(Provided passage):
This is where connection really comes into play. The isolation caused by caregiving can seem overwhelming but taking the time to connect with other caregivers to vent frustrations and seek advice is essential. Instead of disconnecting from the world, utilizing the internet is a great way to find others in your situation. Google receives an astounding 100 billion searches every month from people across the globe. With so many people utilizing the internet, there are support systems for every branch of work, including caregivers.

Additionally, a caregiver mustn’t forget to take care of their physical health. Daily showering and hygiene is a must, but focusing on the nitty-gritty will truly help your body feel refreshed. That means flossing, shaving, even plucking those stray eyebrow hairs. Many practitioners of self-care will also take time out of each morning to do their makeup. It’s a meditative action that allows the caregiver to think and create at the same time. Experiment with the different ways you practice self-care to avoid the monotony of routine.

There are also other ways to practice physical self care. Whether you’re more of a napper or a baker, performing activities you love is essential to feeling better and reconnecting with yourself. When you take the time to care for others, you’re often unable to partake in the things you love to do. Don’t forget the importance of activity.

Serving as a caregiver can be one of the most rewarding and taxing jobs in our lives. When you’re feeling burnt out or at your wit’s end, try some of these tips to engage with yourself and others to beat the feeling of burnout.

(Entries):
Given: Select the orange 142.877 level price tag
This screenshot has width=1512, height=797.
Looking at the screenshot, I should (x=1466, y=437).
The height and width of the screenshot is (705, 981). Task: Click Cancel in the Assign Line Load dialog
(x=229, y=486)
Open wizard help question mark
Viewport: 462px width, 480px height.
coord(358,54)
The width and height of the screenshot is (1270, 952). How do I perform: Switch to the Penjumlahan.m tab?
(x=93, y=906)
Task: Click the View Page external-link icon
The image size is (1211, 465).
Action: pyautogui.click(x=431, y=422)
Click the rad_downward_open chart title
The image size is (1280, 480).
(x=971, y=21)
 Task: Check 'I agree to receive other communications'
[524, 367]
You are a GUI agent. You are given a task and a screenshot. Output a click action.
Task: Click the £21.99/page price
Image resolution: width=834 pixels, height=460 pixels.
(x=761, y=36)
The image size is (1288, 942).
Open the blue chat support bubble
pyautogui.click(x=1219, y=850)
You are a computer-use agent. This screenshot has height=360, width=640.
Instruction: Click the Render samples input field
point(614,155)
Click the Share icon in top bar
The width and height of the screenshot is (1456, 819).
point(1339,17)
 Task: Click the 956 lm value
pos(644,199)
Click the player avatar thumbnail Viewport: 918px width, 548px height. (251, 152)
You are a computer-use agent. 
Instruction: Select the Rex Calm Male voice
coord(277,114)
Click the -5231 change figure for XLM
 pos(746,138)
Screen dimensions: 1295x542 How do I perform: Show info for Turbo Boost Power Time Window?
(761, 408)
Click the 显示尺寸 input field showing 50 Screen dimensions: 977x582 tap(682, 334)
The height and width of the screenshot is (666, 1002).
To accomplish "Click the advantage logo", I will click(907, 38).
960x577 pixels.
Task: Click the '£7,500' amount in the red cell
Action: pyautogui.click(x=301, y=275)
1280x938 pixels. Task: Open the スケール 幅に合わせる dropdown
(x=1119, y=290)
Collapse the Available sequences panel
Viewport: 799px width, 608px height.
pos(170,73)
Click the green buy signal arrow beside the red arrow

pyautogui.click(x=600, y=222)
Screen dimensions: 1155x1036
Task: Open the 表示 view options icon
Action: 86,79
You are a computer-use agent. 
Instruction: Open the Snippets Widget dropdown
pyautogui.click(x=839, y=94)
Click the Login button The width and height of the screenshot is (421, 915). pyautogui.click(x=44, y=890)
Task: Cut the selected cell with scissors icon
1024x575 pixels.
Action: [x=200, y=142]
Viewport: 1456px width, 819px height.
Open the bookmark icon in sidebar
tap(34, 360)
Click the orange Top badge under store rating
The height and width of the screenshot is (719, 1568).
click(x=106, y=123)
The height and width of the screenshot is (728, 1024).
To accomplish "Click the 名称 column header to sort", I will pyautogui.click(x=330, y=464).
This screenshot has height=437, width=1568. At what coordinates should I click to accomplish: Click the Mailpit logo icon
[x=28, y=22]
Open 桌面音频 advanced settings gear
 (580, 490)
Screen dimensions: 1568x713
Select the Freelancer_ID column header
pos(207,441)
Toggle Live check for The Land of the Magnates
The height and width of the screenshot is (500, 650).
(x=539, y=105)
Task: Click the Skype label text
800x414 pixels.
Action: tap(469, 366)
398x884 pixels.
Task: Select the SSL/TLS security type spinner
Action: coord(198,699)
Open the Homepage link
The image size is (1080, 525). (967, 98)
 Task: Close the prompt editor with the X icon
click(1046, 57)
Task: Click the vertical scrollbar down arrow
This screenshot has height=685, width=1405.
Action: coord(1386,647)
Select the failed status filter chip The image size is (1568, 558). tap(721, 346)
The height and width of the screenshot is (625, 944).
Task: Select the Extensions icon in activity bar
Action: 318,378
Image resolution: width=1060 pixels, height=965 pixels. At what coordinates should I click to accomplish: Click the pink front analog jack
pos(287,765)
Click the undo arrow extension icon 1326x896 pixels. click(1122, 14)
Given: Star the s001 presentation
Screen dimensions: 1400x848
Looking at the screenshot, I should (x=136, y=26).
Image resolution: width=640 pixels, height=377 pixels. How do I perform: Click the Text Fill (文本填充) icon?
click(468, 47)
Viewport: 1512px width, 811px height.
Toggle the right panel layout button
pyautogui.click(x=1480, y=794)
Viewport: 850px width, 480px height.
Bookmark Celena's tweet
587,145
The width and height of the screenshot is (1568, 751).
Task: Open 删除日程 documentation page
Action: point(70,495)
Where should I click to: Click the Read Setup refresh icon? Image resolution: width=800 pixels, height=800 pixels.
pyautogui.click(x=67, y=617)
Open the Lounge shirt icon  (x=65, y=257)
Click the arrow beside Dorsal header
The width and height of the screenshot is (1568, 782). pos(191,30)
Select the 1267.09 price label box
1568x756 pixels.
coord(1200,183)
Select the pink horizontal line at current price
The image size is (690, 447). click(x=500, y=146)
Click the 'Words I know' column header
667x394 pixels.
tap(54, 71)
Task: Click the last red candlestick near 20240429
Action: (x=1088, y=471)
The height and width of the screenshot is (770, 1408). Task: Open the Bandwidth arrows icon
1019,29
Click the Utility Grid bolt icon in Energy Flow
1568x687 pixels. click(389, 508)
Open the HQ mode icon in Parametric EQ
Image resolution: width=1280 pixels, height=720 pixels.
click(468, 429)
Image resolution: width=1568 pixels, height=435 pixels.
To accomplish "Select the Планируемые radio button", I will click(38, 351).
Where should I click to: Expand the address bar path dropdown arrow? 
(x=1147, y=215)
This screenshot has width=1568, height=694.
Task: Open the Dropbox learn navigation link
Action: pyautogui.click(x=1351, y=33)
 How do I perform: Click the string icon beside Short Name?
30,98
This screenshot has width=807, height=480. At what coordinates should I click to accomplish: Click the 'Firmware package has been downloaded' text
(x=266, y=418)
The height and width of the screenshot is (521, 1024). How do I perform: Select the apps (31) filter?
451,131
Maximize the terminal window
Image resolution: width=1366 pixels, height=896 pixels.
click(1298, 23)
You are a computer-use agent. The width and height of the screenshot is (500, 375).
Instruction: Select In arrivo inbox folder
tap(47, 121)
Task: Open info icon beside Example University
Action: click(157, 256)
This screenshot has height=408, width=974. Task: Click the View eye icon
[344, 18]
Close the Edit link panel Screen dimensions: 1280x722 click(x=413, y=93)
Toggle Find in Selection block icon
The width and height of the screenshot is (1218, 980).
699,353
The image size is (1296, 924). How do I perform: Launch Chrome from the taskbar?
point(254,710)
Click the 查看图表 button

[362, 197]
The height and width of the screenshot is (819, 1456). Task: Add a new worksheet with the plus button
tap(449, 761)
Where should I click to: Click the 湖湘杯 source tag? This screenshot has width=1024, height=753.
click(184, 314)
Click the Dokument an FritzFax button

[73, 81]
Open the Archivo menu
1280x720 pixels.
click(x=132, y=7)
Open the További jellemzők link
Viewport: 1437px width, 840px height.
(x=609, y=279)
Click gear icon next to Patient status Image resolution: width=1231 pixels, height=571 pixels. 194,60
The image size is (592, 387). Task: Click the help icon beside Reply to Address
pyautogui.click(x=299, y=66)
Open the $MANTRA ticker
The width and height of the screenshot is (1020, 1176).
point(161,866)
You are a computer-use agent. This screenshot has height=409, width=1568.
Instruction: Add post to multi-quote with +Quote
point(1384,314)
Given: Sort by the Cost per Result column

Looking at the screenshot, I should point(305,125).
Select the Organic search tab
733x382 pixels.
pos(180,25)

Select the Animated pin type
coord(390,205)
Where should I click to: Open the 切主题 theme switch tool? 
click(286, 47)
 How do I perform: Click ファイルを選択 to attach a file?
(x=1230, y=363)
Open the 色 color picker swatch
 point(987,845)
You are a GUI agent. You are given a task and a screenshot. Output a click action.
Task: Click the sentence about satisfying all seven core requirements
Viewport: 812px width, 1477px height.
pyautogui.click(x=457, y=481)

(Exercise details):
Reproduce the caregiver self-care text word for word, from beginning to end. The items above are unrelated to the caregiver self-care text.

(Result of this task):
This is where connection really comes into play. The isolation caused by caregiving can seem overwhelming but taking the time to connect with other caregivers to vent frustrations and seek advice is essential. Instead of disconnecting from the world, utilizing the internet is a great way to find others in your situation. Google receives an astounding 100 billion searches every month from people across the globe. With so many people utilizing the internet, there are support systems for every branch of work, including caregivers.

Additionally, a caregiver mustn’t forget to take care of their physical health. Daily showering and hygiene is a must, but focusing on the nitty-gritty will truly help your body feel refreshed. That means flossing, shaving, even plucking those stray eyebrow hairs. Many practitioners of self-care will also take time out of each morning to do their makeup. It’s a meditative action that allows the caregiver to think and create at the same time. Experiment with the different ways you practice self-care to avoid the monotony of routine.

There are also other ways to practice physical self care. Whether you’re more of a napper or a baker, performing activities you love is essential to feeling better and reconnecting with yourself. When you take the time to care for others, you’re often unable to partake in the things you love to do. Don’t forget the importance of activity.

Serving as a caregiver can be one of the most rewarding and taxing jobs in our lives. When you’re feeling burnt out or at your wit’s end, try some of these tips to engage with yourself and others to beat the feeling of burnout.